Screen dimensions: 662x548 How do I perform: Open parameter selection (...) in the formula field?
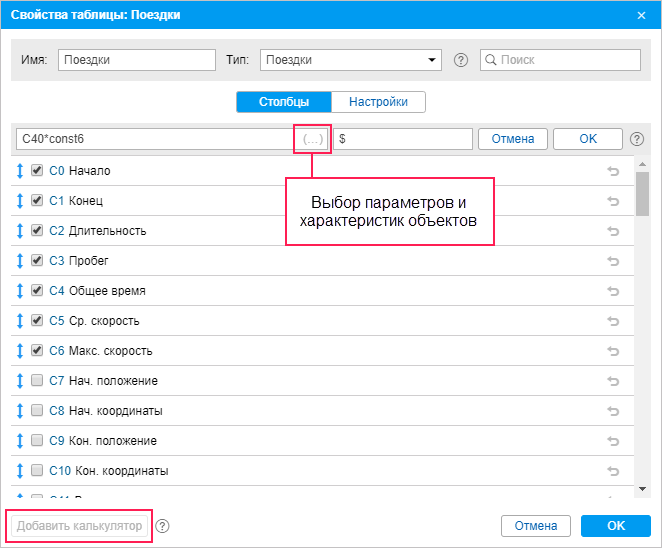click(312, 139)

#####

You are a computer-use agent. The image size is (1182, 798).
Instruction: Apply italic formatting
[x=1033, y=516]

#####

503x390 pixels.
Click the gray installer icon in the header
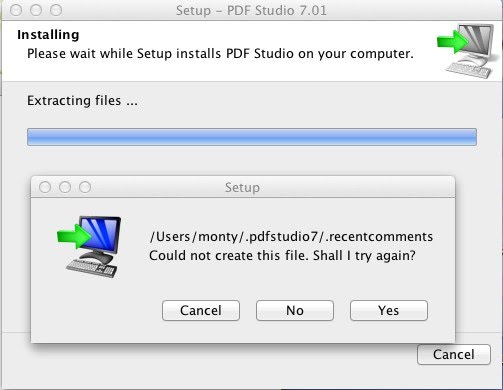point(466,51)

#####

__The exercise__:
Return, without changes, the part of the records that opens with the line containing "Screen dimensions: 662x548" and closes with the line containing "click(312, 139)". Leave the pictures out of your answer.

__Response__:
Screen dimensions: 662x548 How do I perform: Open parameter selection (...) in the formula field?
click(312, 139)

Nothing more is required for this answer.